START RECORDS FOR THIS TASK

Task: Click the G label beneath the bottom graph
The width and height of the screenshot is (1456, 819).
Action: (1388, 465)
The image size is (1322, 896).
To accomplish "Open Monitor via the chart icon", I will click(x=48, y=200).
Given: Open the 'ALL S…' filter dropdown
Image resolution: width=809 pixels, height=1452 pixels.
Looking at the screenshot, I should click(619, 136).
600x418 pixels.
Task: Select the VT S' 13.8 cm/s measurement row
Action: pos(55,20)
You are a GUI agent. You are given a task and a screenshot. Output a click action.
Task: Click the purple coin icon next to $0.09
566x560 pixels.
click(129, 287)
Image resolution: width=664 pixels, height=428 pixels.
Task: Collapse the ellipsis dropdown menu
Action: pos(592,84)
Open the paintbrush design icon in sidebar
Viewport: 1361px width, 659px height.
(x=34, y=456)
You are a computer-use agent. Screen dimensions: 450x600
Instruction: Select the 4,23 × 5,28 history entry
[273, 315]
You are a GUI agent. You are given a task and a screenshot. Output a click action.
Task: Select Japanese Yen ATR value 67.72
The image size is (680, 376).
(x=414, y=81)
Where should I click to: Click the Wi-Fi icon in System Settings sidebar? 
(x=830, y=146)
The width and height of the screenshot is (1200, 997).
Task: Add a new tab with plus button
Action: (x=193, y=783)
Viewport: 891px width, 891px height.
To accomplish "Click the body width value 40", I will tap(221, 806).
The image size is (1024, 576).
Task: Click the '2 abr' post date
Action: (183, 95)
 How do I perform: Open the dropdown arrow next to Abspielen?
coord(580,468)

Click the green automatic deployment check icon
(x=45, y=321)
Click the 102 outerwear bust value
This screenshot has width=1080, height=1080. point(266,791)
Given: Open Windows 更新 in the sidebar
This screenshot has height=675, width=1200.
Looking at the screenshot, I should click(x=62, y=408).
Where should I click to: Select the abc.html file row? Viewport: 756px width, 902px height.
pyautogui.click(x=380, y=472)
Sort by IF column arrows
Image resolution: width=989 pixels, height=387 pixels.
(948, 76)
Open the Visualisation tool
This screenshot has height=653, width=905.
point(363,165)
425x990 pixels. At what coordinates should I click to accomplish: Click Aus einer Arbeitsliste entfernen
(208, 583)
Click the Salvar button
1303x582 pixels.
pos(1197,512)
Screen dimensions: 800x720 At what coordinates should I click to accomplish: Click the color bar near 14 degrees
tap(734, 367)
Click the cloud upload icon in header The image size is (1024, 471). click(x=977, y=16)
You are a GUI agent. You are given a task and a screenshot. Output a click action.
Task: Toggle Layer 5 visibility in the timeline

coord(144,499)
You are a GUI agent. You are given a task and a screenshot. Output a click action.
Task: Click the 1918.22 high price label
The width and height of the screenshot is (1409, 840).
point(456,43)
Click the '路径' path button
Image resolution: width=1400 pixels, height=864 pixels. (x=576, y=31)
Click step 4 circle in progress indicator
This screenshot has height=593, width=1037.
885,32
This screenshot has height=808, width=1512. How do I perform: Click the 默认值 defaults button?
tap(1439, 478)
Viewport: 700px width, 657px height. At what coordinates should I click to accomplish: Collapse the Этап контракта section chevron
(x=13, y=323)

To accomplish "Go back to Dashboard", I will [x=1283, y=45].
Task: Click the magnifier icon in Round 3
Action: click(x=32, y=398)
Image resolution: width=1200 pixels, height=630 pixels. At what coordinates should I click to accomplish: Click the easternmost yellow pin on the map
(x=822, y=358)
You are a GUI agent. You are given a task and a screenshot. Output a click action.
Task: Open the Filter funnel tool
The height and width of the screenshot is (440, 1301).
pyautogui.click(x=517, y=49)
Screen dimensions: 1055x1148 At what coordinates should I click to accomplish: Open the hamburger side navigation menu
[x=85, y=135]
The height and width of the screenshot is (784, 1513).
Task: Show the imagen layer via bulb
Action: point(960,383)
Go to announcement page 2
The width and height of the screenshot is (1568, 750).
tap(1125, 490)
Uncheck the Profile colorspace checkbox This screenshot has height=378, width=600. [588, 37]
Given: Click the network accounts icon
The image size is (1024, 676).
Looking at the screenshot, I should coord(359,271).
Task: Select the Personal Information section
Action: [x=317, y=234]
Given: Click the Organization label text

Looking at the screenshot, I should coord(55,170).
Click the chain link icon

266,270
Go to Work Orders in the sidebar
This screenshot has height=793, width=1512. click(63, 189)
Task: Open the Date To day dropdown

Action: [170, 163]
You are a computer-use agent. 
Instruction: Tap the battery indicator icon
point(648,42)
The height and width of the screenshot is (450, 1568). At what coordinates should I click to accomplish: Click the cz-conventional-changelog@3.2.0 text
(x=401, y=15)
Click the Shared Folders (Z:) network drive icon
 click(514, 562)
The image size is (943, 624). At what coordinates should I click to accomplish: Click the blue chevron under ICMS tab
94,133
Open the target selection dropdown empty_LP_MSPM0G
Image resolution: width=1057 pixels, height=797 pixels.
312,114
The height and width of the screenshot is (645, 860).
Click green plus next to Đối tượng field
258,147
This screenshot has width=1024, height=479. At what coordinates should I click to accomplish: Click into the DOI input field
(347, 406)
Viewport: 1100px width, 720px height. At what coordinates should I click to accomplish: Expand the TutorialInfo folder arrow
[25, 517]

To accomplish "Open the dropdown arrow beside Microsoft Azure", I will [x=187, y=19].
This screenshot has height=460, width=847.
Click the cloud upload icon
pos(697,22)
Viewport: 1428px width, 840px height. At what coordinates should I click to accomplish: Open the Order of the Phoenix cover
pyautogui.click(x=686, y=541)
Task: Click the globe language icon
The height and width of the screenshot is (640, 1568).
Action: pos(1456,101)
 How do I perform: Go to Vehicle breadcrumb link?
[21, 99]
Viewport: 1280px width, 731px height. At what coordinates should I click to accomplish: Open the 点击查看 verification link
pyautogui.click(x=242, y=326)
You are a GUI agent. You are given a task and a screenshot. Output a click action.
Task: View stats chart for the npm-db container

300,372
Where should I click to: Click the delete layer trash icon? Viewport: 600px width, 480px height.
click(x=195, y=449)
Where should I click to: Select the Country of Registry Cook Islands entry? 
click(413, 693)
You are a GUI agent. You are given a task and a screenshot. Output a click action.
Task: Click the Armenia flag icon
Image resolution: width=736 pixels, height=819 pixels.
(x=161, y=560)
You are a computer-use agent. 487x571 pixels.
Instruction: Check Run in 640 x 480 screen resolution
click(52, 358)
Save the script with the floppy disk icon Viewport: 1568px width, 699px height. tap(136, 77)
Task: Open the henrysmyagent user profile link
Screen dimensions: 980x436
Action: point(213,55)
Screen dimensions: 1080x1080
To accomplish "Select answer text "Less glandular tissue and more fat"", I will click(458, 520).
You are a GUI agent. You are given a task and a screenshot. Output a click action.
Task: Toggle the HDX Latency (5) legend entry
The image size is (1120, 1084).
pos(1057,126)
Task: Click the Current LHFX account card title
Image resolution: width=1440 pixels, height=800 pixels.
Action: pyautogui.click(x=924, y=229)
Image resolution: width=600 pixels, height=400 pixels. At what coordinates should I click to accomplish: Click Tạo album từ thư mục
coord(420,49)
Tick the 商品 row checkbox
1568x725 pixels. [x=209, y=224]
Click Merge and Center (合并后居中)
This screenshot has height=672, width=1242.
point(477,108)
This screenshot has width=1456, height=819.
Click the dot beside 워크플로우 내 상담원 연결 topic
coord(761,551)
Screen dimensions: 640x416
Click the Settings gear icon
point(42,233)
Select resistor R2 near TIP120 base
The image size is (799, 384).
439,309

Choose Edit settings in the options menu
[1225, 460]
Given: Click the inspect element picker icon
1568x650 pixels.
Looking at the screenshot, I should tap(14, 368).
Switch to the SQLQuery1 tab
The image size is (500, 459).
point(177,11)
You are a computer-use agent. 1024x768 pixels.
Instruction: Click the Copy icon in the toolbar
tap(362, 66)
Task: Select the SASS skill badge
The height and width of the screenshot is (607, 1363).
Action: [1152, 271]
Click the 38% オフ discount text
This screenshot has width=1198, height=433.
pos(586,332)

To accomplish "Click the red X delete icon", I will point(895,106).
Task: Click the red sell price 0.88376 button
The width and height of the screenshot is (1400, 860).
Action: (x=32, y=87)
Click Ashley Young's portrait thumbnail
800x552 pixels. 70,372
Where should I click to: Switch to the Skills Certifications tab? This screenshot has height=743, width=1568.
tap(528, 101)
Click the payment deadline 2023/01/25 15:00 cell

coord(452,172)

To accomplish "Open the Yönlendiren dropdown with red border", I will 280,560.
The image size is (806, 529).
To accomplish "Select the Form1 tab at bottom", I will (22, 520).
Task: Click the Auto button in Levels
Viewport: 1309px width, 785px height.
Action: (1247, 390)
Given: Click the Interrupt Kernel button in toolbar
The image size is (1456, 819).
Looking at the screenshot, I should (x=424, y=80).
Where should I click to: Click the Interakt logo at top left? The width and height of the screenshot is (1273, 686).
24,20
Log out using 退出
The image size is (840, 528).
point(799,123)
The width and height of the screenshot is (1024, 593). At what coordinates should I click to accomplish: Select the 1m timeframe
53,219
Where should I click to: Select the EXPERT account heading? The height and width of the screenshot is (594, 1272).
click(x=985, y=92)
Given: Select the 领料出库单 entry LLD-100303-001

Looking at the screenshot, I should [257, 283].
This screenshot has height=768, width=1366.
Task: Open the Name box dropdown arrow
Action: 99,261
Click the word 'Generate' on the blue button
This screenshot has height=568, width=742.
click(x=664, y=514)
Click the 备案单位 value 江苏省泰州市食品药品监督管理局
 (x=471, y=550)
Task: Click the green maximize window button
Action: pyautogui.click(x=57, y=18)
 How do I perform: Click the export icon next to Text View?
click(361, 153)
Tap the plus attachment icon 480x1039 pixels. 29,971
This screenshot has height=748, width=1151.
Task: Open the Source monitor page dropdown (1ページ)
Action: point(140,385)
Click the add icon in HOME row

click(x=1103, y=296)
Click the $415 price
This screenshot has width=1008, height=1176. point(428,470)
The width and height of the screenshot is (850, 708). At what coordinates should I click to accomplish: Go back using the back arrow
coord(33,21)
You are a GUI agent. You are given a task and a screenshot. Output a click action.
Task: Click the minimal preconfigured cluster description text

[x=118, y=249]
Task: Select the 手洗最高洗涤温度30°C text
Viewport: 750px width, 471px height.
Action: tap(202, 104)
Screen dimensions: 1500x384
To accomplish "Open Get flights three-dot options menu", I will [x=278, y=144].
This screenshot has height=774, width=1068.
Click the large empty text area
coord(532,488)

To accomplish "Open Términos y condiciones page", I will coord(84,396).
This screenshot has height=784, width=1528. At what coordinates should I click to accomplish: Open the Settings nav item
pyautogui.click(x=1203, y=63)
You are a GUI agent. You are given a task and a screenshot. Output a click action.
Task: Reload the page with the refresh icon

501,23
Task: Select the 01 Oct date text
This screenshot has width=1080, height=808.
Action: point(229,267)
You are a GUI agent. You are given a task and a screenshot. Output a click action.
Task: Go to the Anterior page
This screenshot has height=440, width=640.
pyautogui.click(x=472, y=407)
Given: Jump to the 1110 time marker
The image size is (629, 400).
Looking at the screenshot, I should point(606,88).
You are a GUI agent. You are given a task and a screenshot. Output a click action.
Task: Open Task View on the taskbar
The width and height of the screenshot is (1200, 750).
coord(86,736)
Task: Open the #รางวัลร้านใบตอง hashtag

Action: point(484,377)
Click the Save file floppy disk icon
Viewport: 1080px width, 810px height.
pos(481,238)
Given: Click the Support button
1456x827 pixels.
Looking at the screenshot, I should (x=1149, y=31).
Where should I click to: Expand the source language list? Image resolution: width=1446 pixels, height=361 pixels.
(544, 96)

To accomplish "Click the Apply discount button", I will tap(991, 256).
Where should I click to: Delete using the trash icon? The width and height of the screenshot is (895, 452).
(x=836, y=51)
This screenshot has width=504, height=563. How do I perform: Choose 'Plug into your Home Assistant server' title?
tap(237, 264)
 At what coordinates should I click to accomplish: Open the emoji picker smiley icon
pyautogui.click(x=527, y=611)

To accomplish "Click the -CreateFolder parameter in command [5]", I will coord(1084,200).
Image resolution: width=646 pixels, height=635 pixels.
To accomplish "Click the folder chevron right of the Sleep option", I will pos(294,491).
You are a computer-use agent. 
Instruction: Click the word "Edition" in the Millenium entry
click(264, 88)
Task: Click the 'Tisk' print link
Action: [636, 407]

END RECORDS FOR THIS TASK

For the string "discount", filter the data and copy out each line where it occurs.

FINISHED TASK:
Click the 38% オフ discount text
To accomplish "Click the Apply discount button", I will tap(991, 256).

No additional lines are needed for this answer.